Chama is an Intel cluster with Infiniband described below. Each node of chama has dual 8-core Intel Sandy Bridge CPUs. These tests were run on all 16 cores of each node, i.e. with 16 MPI tasks/node. Up to 1024 nodes were used (16K MPI tasks). Mira is an IBM BG/Q machine at Argonne National Labs. It has 16 cores per node. These tests were run with 4 MPI tasks/core, for a total of 64 MPI tasks/node. Up to 8K nodes were used (512K MPI tasks).

The plot shows that a Chama node is about 2x faster than a BG/Q node.

Each individual curve in the plot is a strong scaling test, where the same size problem is run on more and more nodes. Perfect scalability would be a horizontal line. The curves show some initial super-linear speed-up as the particle count/node decreased, due to cache effects, then a slow-down as more nodes are added due to too-few particles/node and increased communication costs.

Jumping from curve-to-curve as node count increases is a weak scaling test, since the problem size is increasing with node count. Again a horizontal line would represent perfect weak scaling.

Click on the image to see a larger version.

**Excerpted data**
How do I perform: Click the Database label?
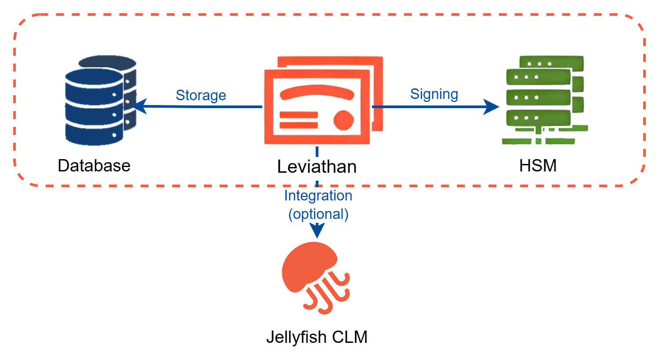click(x=94, y=166)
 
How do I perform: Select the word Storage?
click(x=201, y=95)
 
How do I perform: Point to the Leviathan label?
click(x=317, y=167)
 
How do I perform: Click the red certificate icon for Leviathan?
click(x=322, y=101)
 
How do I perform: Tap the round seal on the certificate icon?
click(x=343, y=120)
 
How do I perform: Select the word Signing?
click(x=434, y=94)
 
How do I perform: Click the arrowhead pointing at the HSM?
click(x=492, y=106)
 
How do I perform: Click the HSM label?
click(x=538, y=166)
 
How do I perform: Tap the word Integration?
click(x=318, y=196)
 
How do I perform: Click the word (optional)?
click(x=318, y=214)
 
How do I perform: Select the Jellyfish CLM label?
click(x=317, y=337)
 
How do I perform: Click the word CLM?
click(x=350, y=337)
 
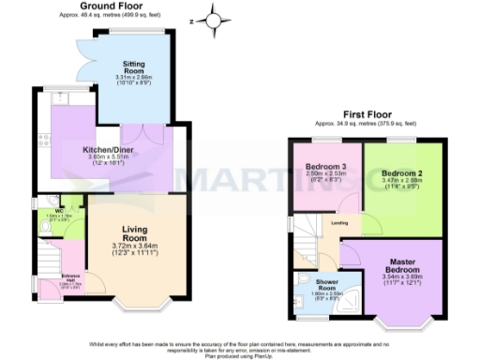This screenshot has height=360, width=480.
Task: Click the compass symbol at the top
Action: (x=215, y=19)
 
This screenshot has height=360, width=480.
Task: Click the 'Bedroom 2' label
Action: (x=401, y=174)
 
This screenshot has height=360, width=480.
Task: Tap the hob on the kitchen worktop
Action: (x=42, y=142)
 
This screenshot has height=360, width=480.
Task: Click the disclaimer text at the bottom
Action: (x=240, y=348)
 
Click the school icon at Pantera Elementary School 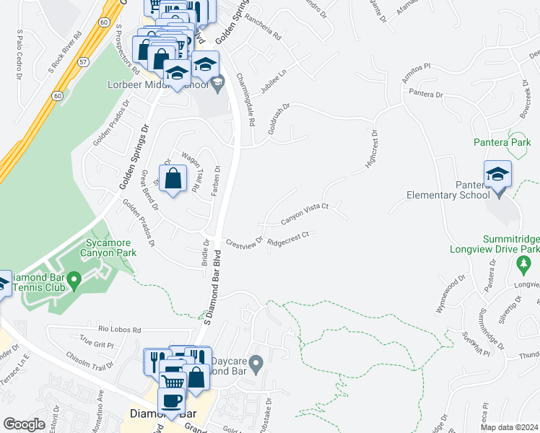pyautogui.click(x=498, y=175)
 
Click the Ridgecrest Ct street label pyautogui.click(x=288, y=237)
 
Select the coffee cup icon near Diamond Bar pyautogui.click(x=171, y=399)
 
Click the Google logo pyautogui.click(x=24, y=424)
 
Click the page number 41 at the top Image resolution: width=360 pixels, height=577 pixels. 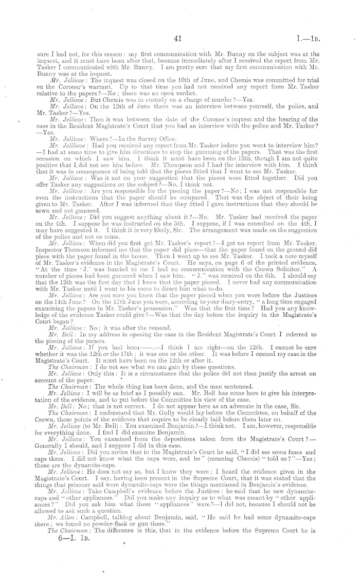pos(179,38)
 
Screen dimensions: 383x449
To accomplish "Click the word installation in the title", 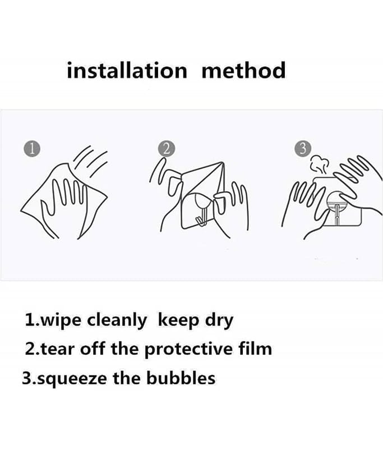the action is point(127,70).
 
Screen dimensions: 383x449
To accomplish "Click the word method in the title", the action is point(244,70).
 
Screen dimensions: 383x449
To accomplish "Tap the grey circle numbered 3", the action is point(303,149).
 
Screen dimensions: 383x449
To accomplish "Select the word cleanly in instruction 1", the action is point(117,320).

**Short task 1**
Write down the part of the Chama and Mira scaling text from "Each individual curve" up to and including "perfect weak scaling.".
**Short task 2**
In the Chama and Mira scaling text, how many MPI tasks per node were run on Mira?
**Short task 3**
Extend the Chama and Mira scaling text past its final sentence.
None of this requires the entries.

**Written reply 1**
Each individual curve in the plot is a strong scaling test, where the same size problem is run on more and more nodes. Perfect scalability would be a horizontal line. The curves show some initial super-linear speed-up as the particle count/node decreased, due to cache effects, then a slow-down as more nodes are added due to too-few particles/node and increased communication costs.

Jumping from curve-to-curve as node count increases is a weak scaling test, since the problem size is increasing with node count. Again a horizontal line would represent perfect weak scaling.

**Written reply 2**
64 MPI tasks per node.

**Written reply 3**
Collisional flow in a box

This benchmark is for particles undergoing collisional flow. Everything about the problem is the same as the free molecular flow problem described above, except that collisions were enabled, which requires extra computation, as well as particle sorting each timestep to identify particles in the same grid cell.

The input script for this problem is bench/in.collide in the SPARTA distribution.

As above, this plot shows timings results in particle moves/sec/node, for runs of different sizes on varying node counts. Data for the same two machines is shown: chama (Intel cluster with Ifiniband at Sandia) and mira (IBM BG/Q at ANL). Comparing these timings to the free molecule flow plot in the previous section shows the cost of collisions (and sorting) slows down the performance by a factor of about 2.5x. Cache effects (super-linear speed-up) are smaller due to the increased computational costs.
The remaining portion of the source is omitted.